Parecía concluida la obra legislativa —el 21 de febrero de 1901 se refrendó en la Asamblea la letra de la Constitución—, cuando los constituyentes se vieron forzados a transitar un azaroso curso impuesto con la mayor rigidez desde Washington. Con el documento advirtieron que el asunto era más grave de lo que suponían. Antonio Bravo Correoso, delegado por Santiago de Cuba, dejó testimonio de la reacción entre ellos: “Nuestro asombro no tuvo límites. ¿Qué hacer? ¿Prestarnos a esas sugerencias del extranjero? ¿Restringir nuestra soberanía que acabábamos de consignar en nuestra Constitución? […]. Nuestro patriotismo nos llevaba a repudiar esas condicionales” (Bravo, 1928: 83).

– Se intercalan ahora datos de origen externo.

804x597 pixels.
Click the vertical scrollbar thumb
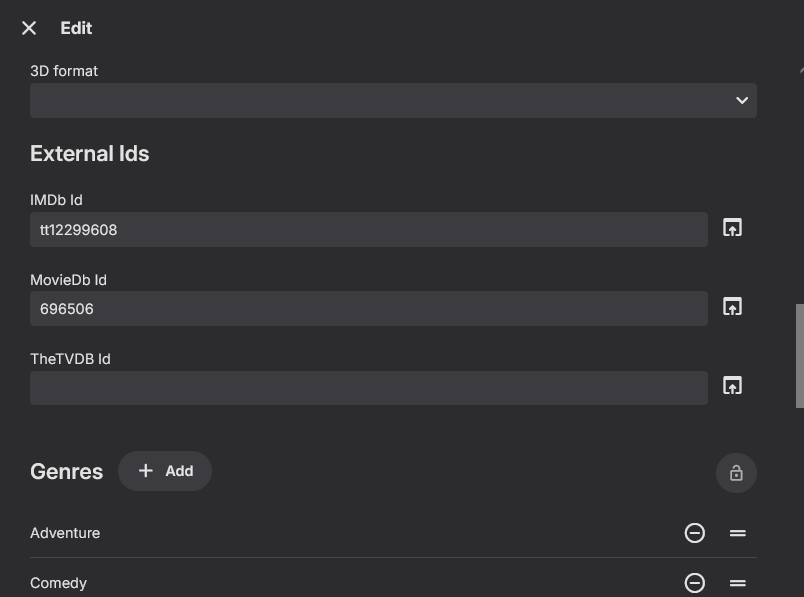pos(799,355)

De todos modos, conservaron cierta esperanza en que el Congreso se pronunciara contra los planes de la Casa Blanca.

Los revolucionarios más radicales creyeron llegado el momento de lanzarse a la calle. Por doquier se escuchaba una frase lacerante: “Donde se iza la bandera americana una vez, jamás se arría”, máxima que mucho tenía que ver con las expresiones de la oficialidad yanqui destacada en la Isla. Root estaba ansioso. Vivía con la aprensión de que, al levantarse, el periódico de la mañana “pudiera decir que las tropas americanas se hallaban combatiendo a los cubanos”, como ocurrió en Filipinas (Rubens, 1956: 362 y 375). Y la Administración aceleró la marcha…  

Bibliografía:

Foner, Philip S. (1978): La guerra hispano-cubano-norteamericana y el surgimiento del imperialismo yanqui, La Habana, Editorial de Ciencias Sociales.

Martínez Ortiz, Rafael (1929): Cuba: los primeros años de independencia, París, Editorial Le Livre Libre.

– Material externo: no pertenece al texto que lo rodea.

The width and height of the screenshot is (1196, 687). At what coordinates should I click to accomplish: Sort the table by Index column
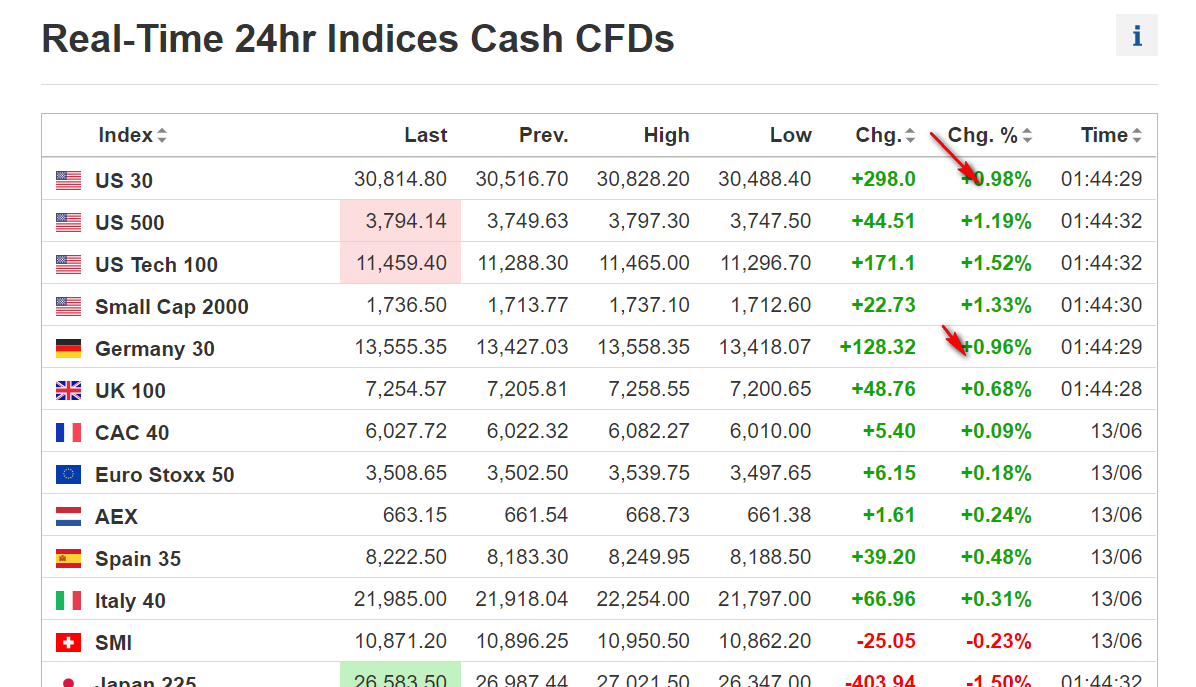[162, 136]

Márquez Sterling, Manuel (1941): Proceso histórico de la Enmienda Platt, La Habana, Imprenta “El Siglo XX”, t. II.   

Pérez Jr., Louis A. (2014): Cuba en el imaginario de los Estados Unidos, La Habana, 2006.

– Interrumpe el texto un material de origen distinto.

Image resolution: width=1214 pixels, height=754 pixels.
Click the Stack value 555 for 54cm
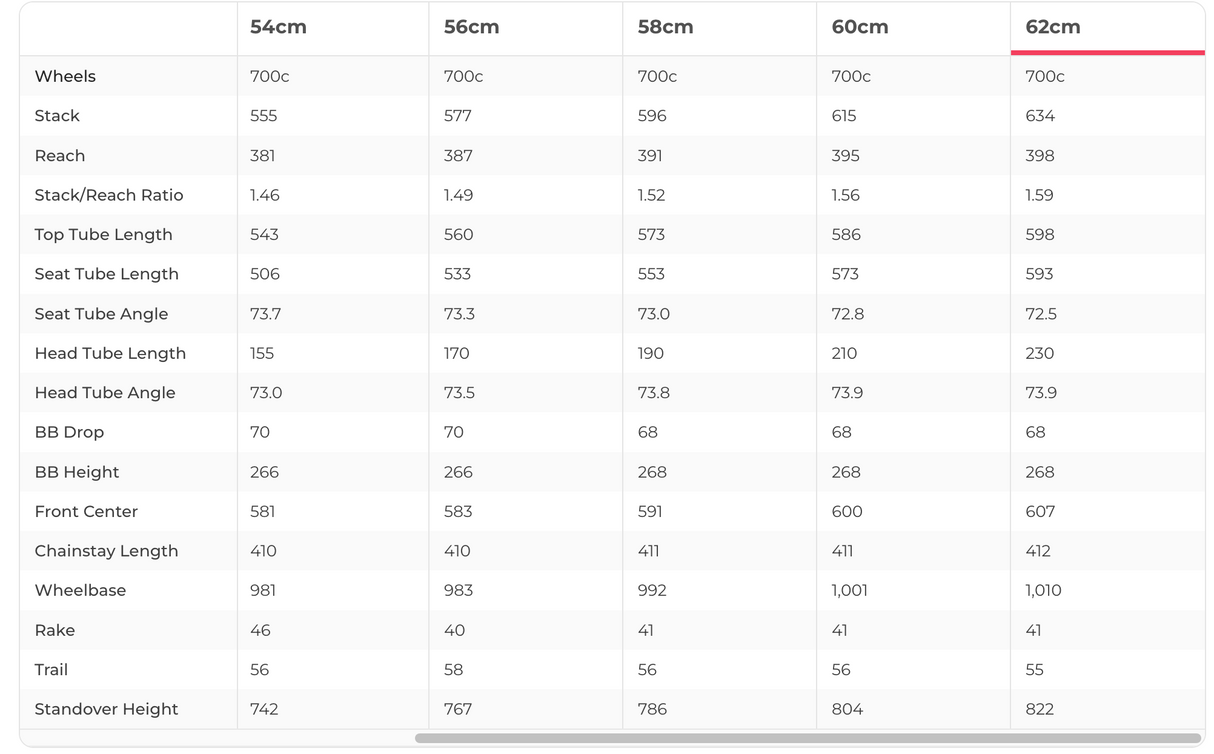263,116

Root, Elihu (1901): “Opiniones del departamento ejecutivo del Gobierno de los Estados Unidos sobre las prescripciones que debe contener la Constitución cubana referente a las relaciones entre Cuba y los Estados Unidos”, en Emilio Roig de Leuchsenring: Historia de la Enmienda Platt, La Habana, Editorial de Ciencias Sociales, 1973.

Rubens, Horatio S. (1956): Libertad. Cuba y su Apóstol, La Habana, La Rosa Blanca.

Zinn, Howard (2004): La otra historia de Estados Unidos, La Habana, Editorial de Ciencias Sociales.